Long-term outcomes were recently reported by Menne et al.3 Ninety-three patients were enrolled in 5 clinical trials and were given at least 1 eculizumab dose, 51 of whom (55%) were maintained on long-term eculizumab therapy. Among the 42 patients (45%) who discontinued treatment, 21 (50%) had to resume for subsequent aHUS relapse. Interestingly, patients in the relapsing subgroup were more likely to harbor complement abnormalities and had a greater number of prior thrombotic microangiopathy (TMA) events than those in the nonrelapsing group. Furthermore, the “eculizumab re-initiation” group displayed a trend toward hastened decline in renal function. Besides confirming the efficacy of long-term eculizumab therapy at controlling aHUS, this study further established the C5-blockade–related risk of developing a meningococcal infection.
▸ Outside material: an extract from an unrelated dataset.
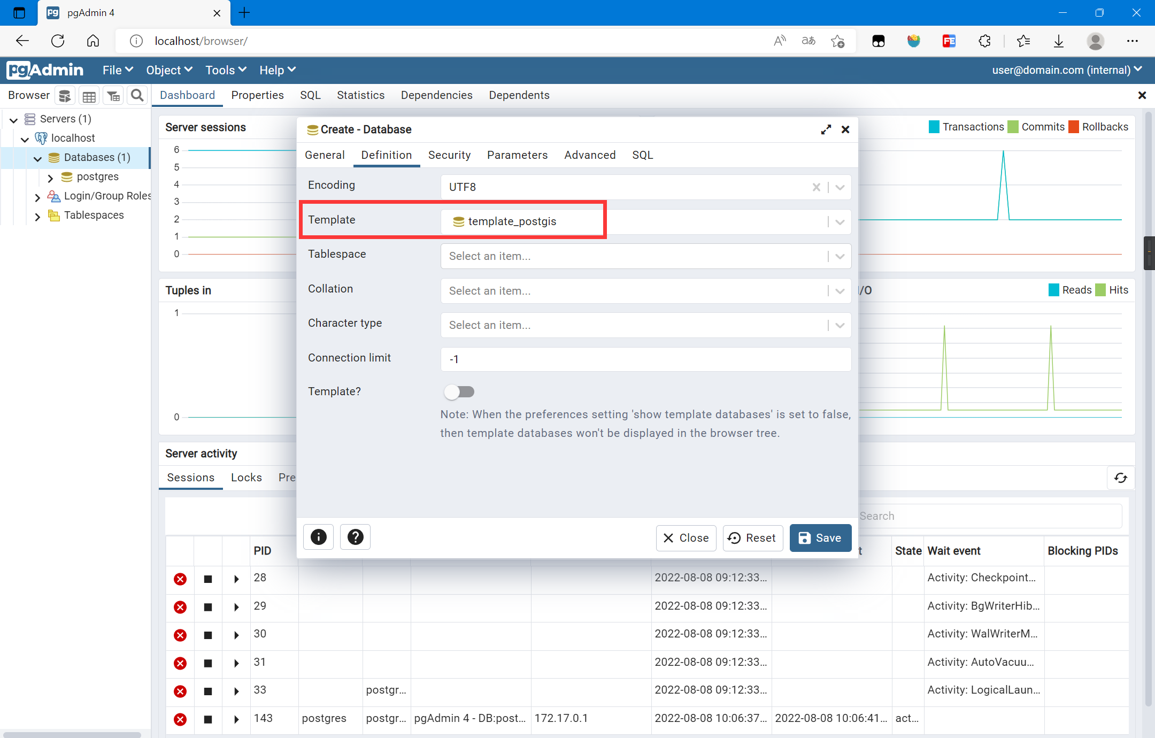
Task: Click the View Data table icon
Action: 89,96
In an attempt to increase the half-life of eculizumab and therefore to extend dosing interval from 2 to 8 weeks, ravulizumab was derived from eculizumab with the change of 4 amino-acids. Ravulizumab was engineered to decrease the affinity of the antibody binding domain for C5 and to augment the affinity of Fc domain for the neonatal Fc receptor (FcRn) at low pH, to promote antibody recycling from the endosomal compartment. Rondeau et al.,4 recently reported the results of a phase 3, single-arm study in complement inhibitor–naïve adults (18 years and older), who fulfilled diagnostic criteria for aHUS. The enrolled patients received ravulizumab through a 26-week initial evaluation period. The primary endpoint was complete TMA response defined as normalization of platelet count and lactate dehydrogenase and 25% or more improvement in serum creatinine. Secondary endpoints included changes in hematologic variables and renal function. Safety was also evaluated. Ravulizumab treatment resulted in an immediate, complete, and sustained C5 inhibition in all patients. Complete TMA response was achieved in 53.6% of patients. Normalization of platelet count, lactate dehydrogenase, and 25% or more improvement in serum creatinine was achieved in 83.9%, 76.8%, and 58.9% of patients, respectively. Finally, treatment with ravulizumab once every 8 weeks resulted in rapidly improved hematologic and renal endpoints with no unexpected adverse events in adults with atypical hemolytic uremic syndrome.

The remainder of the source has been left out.